Why Do I Need an Elder Law Attorney for Medicaid Eligibility?
- posted: Sep. 19, 2018
Just this week I received two emails from prior clients with issues related to a Medicaid application filed by a non-attorney. In both cases, I can help correct the errors, but the errors would not have been made if the person filing the application had advised the person to seek the counsel of an elder law attorney. A few times, the damage done could not be corrected, at least immediately.
So, let me quickly give you a few Pros and Cons about using a non-attorney vs an elder law attorney for filing a Medicaid application.
- Cheaper than hiring me or another attorney
- May be a good choice if the applicant is a single person, with assets below $2000, and income below the cap (currently $2250)
- Income considerations for spouse in the community may not be explored
- Spend-down options may not be fully explored with applicant and family
- Preservation of assets is not a priority
- Limited knowledge of the actual rules and very little, if any, knowledge of the law
- Incorrect application of the rules as they apply to spouses
- Failure to report assets due to lack of due diligence
- Failure to report income due to lack of due diligence
- Incorrect information as to transfer of assets
- Incorrect timing of application to maximize benefits
- Incorrect understanding of countable and non-countable assets
- Don’t have access to rule changes and current issues being discussed that may affect ongoing or future applications
- No follow up estate planning to preserve the Medicaid benefit if the well spouse predeceases
These are some of the actual issues that clients have brought me over the past few years. The Florida Bar has issued stern warning to those who engage in Medicaid planning that equals the unauthorized practice of law. I have referred clients to the Florida Bar who were harmed by the practices of non-attorney Medicaid planners but, unfortunately, there is little they can do. As an attorney, I am bound to provide a certain level of service and, if I don’t, I am subject to a malpractice claim. Non-attorney planners have no licensing agency that oversees the services they provide.

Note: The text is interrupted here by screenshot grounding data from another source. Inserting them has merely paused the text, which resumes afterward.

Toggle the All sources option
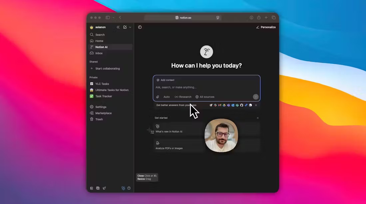The height and width of the screenshot is (204, 366). (x=204, y=97)
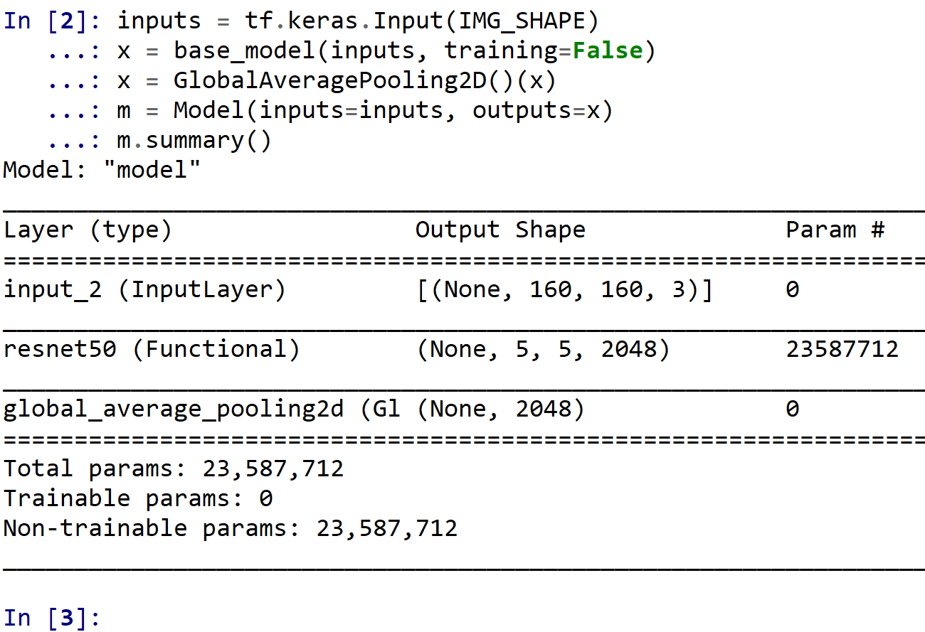
Task: Click the Model(inputs=inputs, outputs=x) code
Action: [393, 110]
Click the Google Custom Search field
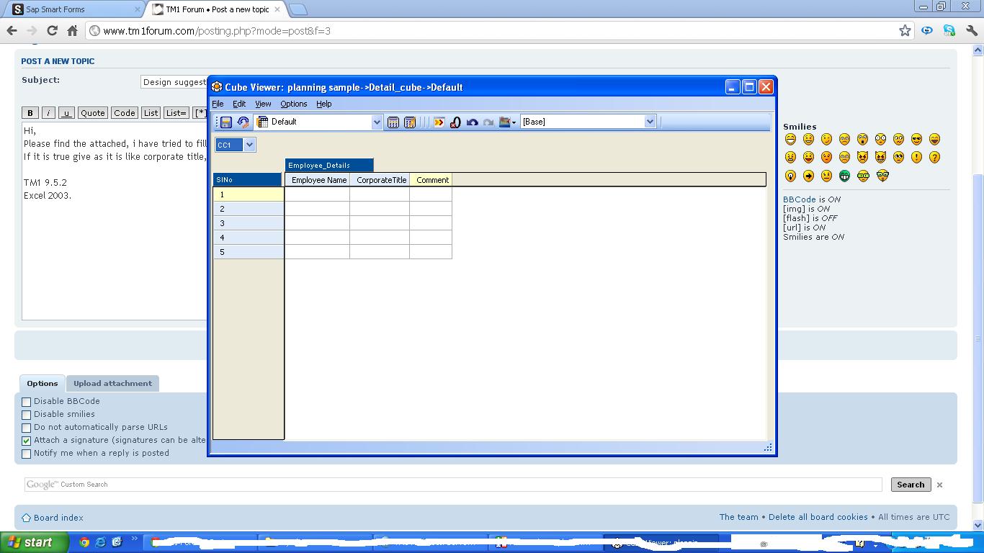 click(x=452, y=485)
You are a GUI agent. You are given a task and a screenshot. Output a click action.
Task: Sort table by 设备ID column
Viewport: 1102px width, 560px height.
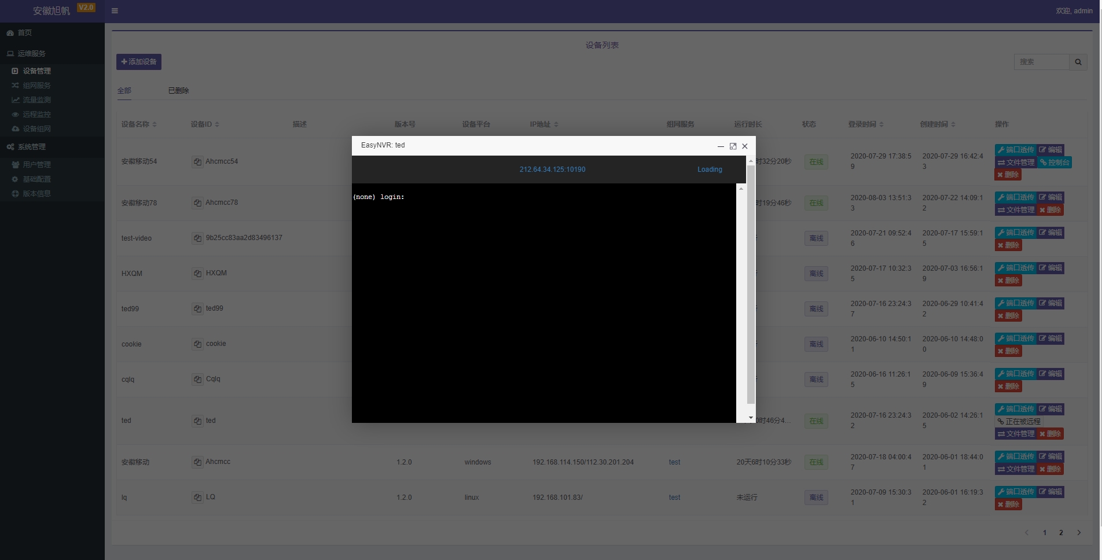205,124
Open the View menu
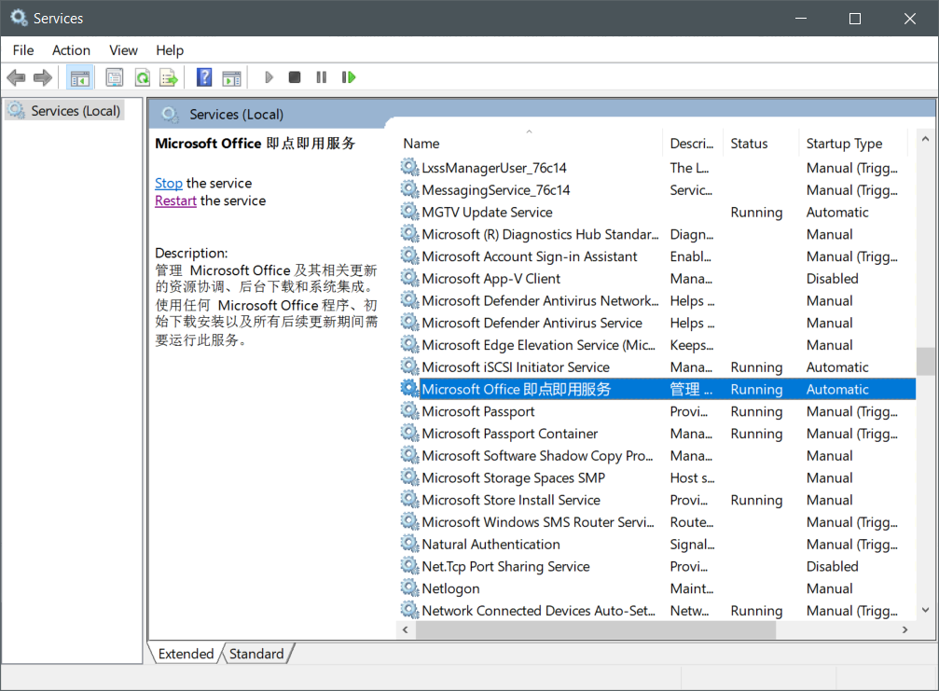The width and height of the screenshot is (939, 691). 123,50
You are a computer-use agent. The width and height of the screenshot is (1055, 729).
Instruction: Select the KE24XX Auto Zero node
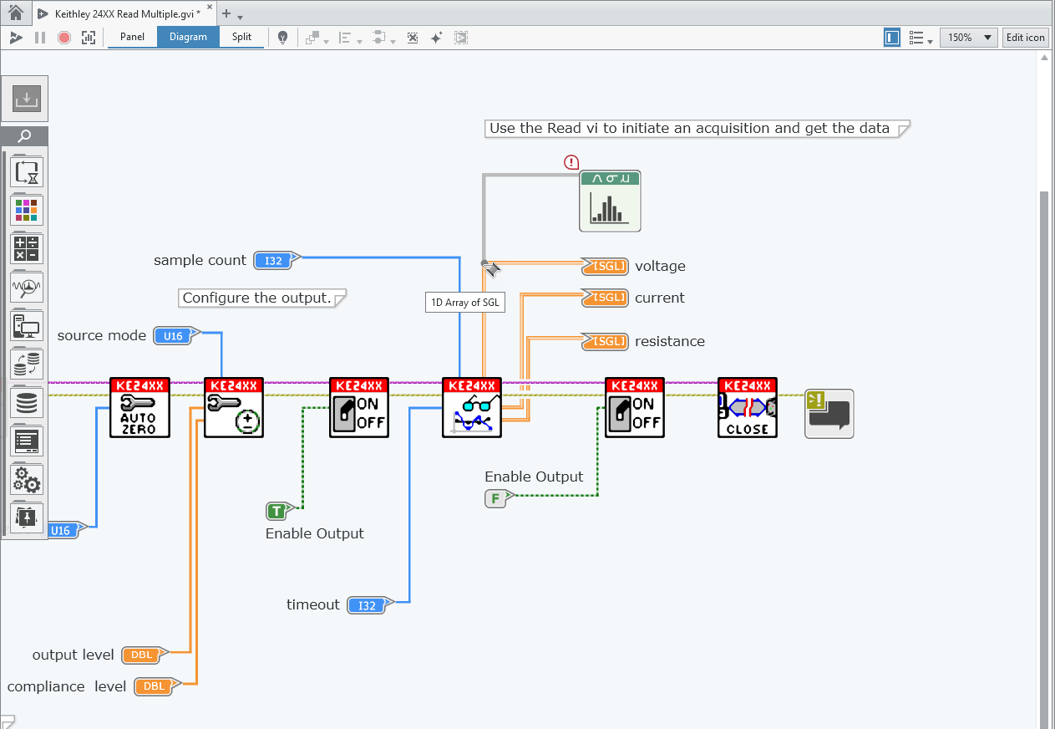139,407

When I meet with clients, I tell them if they need me to do the application. If I feel the application can be processed by a non-attorney, I will refer them to someone (always affiliated with a nursing home or assisted living community) who will be able to help them. But, before they go, I will advise them of the issues they should be aware of such as the spousal impoverishment rules, rules regarding spend-down of assets, and how penalty transfers might be corrected.
My goal is to educate the applicant and the family, so they know what to expect, the right questions to ask, and that all pieces of the puzzle are complete, resulting in approval of the application and the best outcome for all involved.